The Writer’s Center welcomes poets Jubi Arriola-Headley, Kyle Dargan, and Joseph Ross for a reading and reception. Hosted by Christina Beasley.
Free and open to the public, register below.
Jubi Arriola-Headley (he/him) is a Black queer poet, storyteller, first-generation United Statesian, and author of the poetry collection original kink (Sibling Rivalry Press), recipient of the 2021 Housatonic Book Award; his second collection, Bound, will be published by Persea Books in February 2024. Jubi’s work has received support from Yaddo, Millay Arts, Lambda Literary, the Virginia Center for the Creative Arts, and the Atlantic Center for the Arts, and his poems have been featured in Literary Hub, Kweli Journal, & Southern Humanities Review, on PBS NewsHour’s Brief But Spectacular, & elsewhere. He currently at work on a memoir in essays, an excerpt of which received the 2023 First Pages Prize. Jubi lives with his husband in South Florida, on ancestral Tequesta, Miccosukee, and Seminole lands, and his work explores themes of masculinity, vulnerability, rage, tenderness & joy. Black Lives Matter. Trans Lives Matter. Stop Asian Hate. Art is Labor. Abolish Policing. Eat the Rich. Stay Kinky. Free Palestine.

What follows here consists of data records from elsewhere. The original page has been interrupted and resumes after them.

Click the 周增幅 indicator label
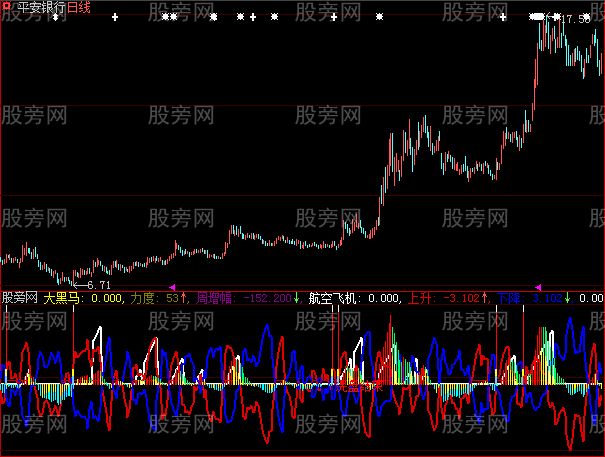This screenshot has height=457, width=605. click(x=214, y=298)
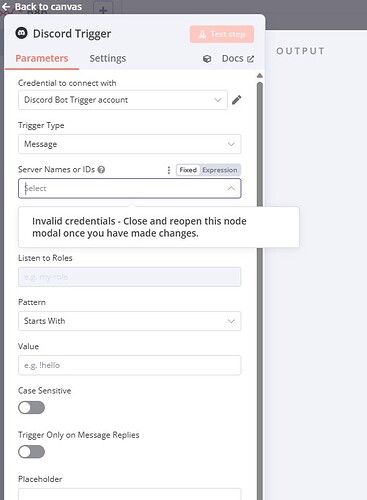Viewport: 367px width, 500px height.
Task: Select the Parameters tab
Action: coord(42,58)
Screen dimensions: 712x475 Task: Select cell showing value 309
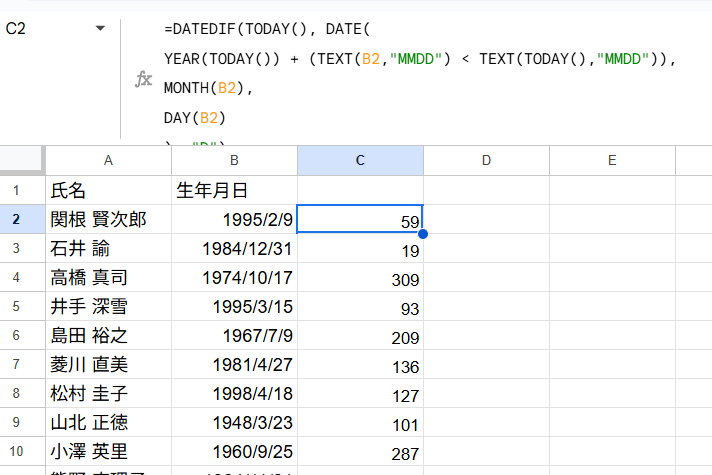coord(360,277)
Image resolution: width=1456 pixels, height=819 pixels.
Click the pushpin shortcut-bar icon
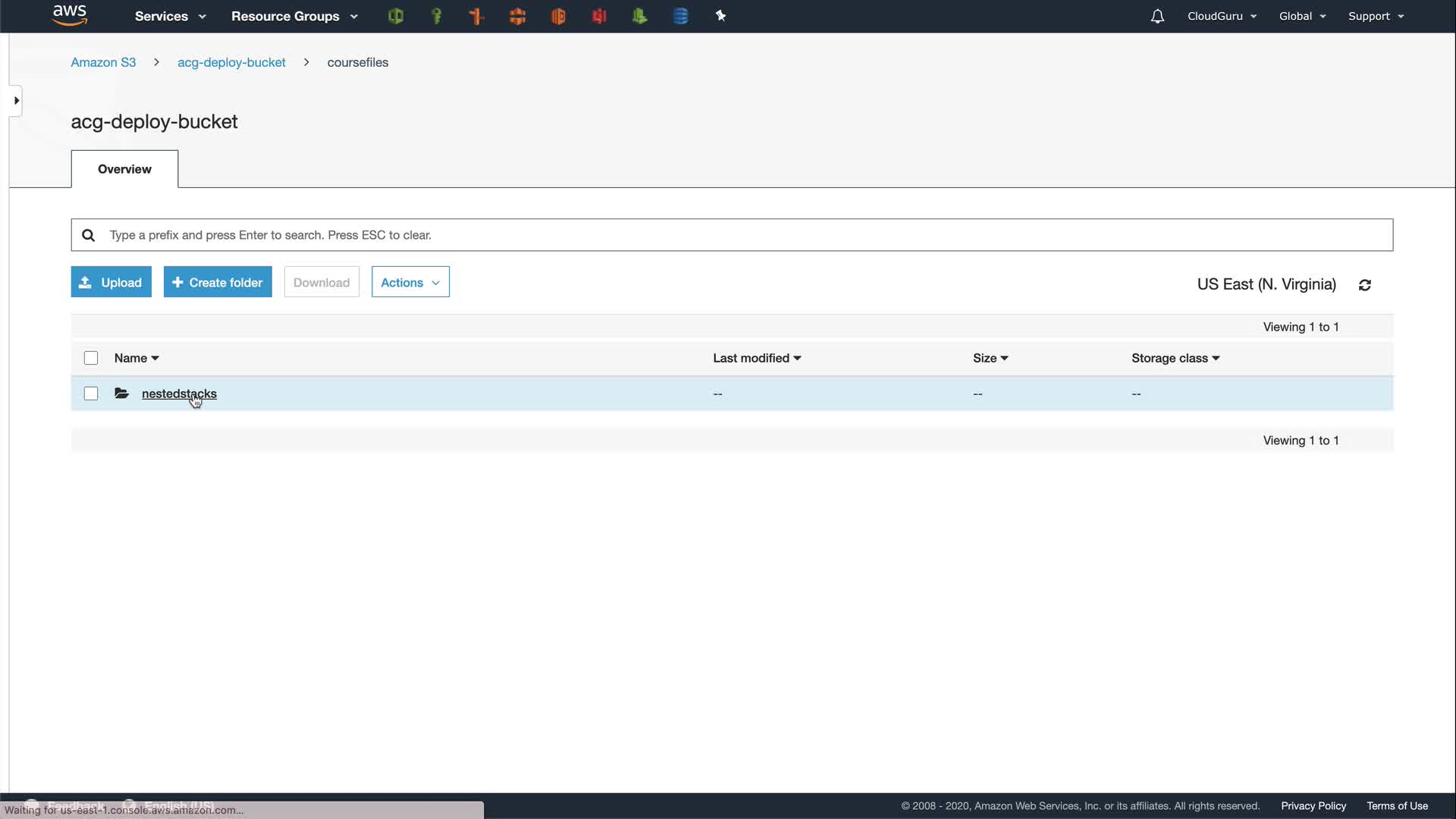pos(720,16)
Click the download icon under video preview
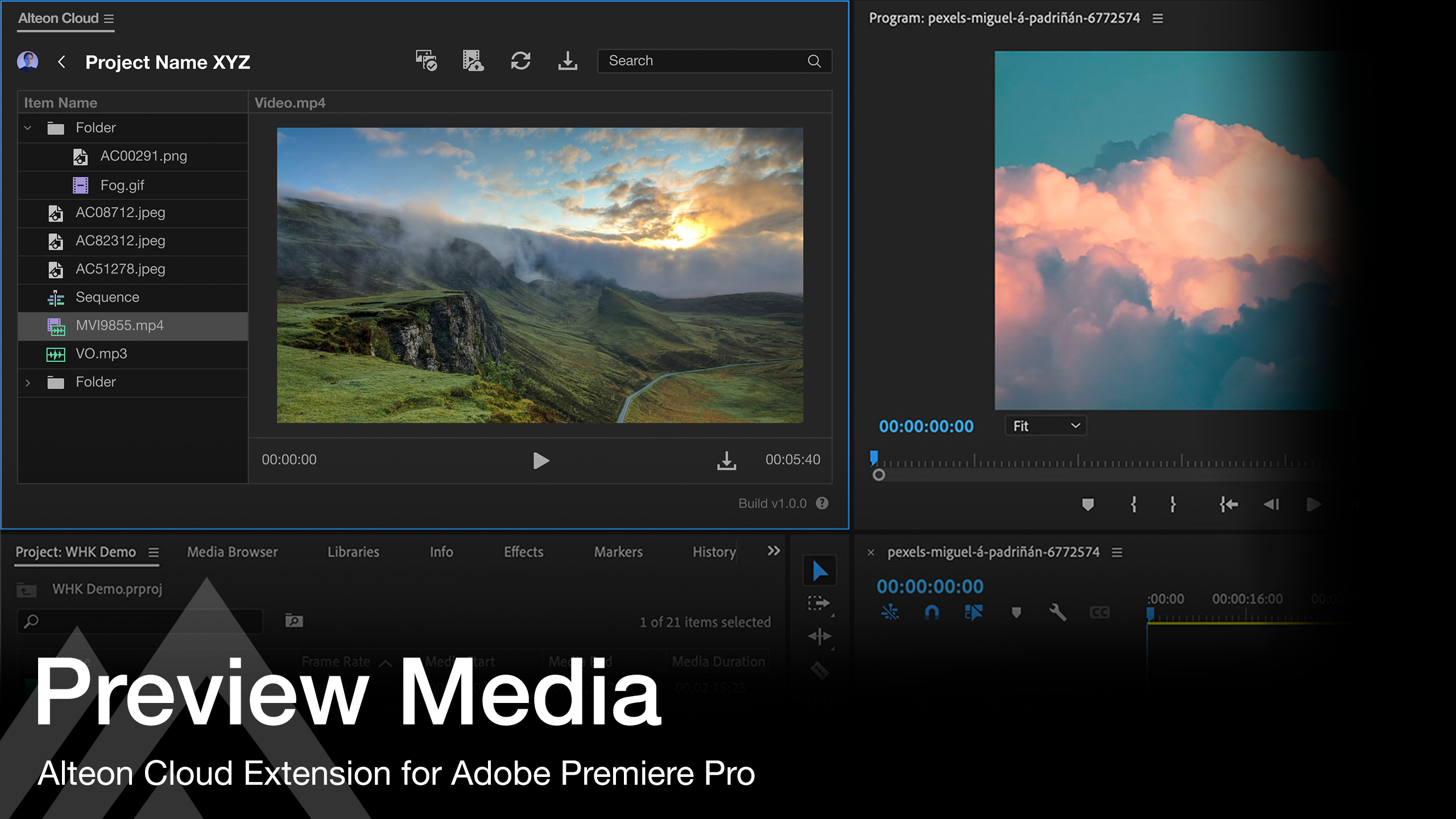Viewport: 1456px width, 819px height. [x=726, y=460]
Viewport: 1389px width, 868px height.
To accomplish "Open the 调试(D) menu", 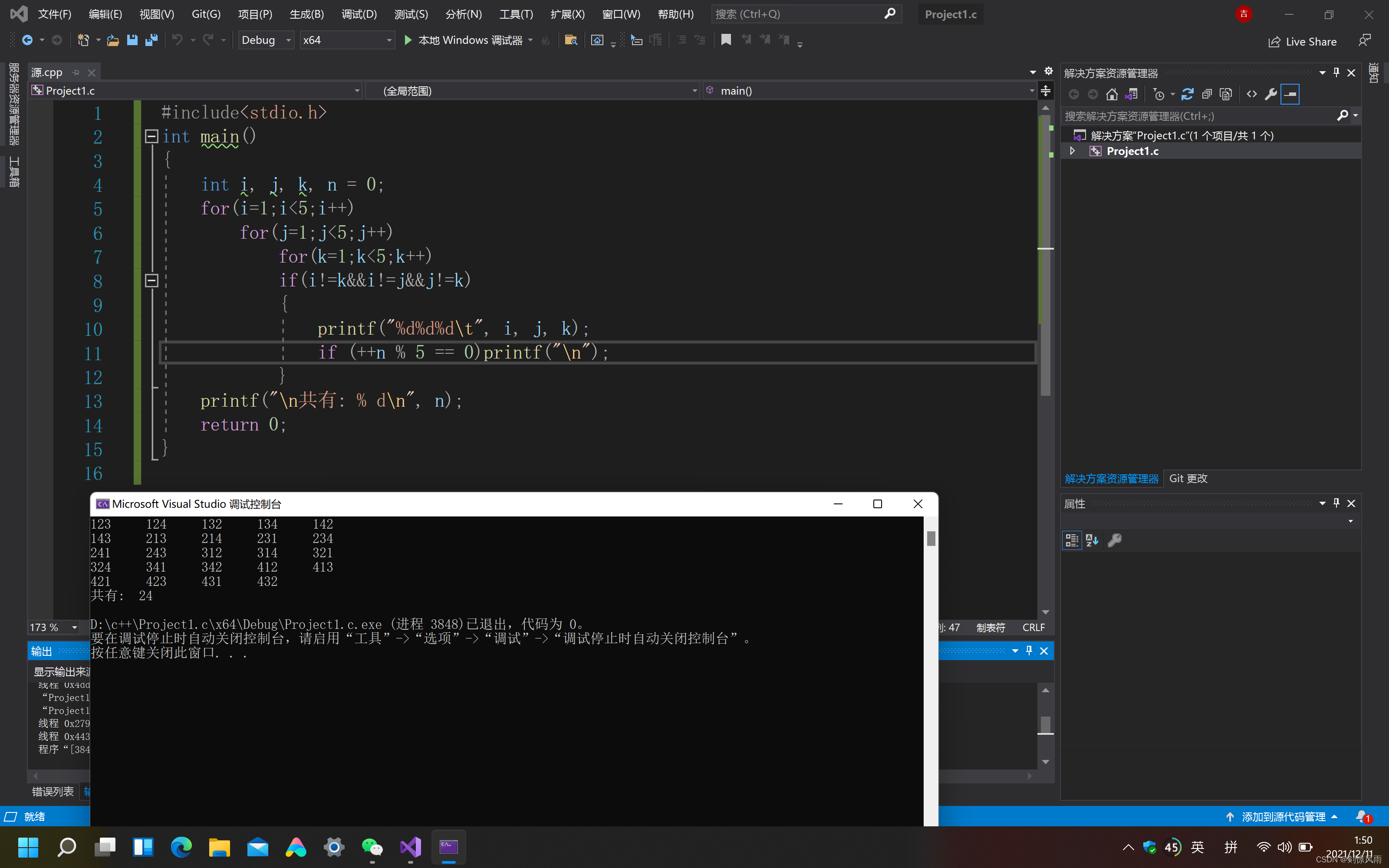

Kyle Dargan is the author of the poetry collection Anagnorisis (TriQuarterly/Northwestern UP, 2018), which was awarded the 2019 Lenore Marshall Poetry Prize and longlisted for the 2019 Pulitzer Prize in poetry. His four previous collections, Honest Engine (2015), Logorrhea Dementia (2010), Bouquet of Hungers (2007) and The Listening (2003)–were all published by the University of Georgia Press. For his work, he has received the Cave Canem Poetry Prize, the Hurston/Wright Legacy Award, and grants from the D.C. Commission on the Arts and Humanities. His books have also been finalists for the Kingsley Tufts Poetry Award and the Eric Hoffer Awards Grand Prize. Dargan has partnered with the President’s Committee on the Arts and Humanities to produce poetry programming at the White House and Library of Congress. He’s worked with and supports a number of youth writing organizations, such as 826DC, Writopia Lab, Young Writers Workshop and the Dodge Poetry high schools program. He is currently an Associate Professor of literature and Asst. Director of creative writing at American University, as well as the founder and editor of POST NO ILLS magazine. He also works as a Managing Editor for Janelle Monae’s creative company, Wondaland, and serves as the curator and moderator of the “Life of a Poet” series at The Hill Center in Washington, D.C. Originally from Newark, New Jersey, Dargan is a graduate of Saint Benedict’s Prep, The University of Virginia, and Indiana University.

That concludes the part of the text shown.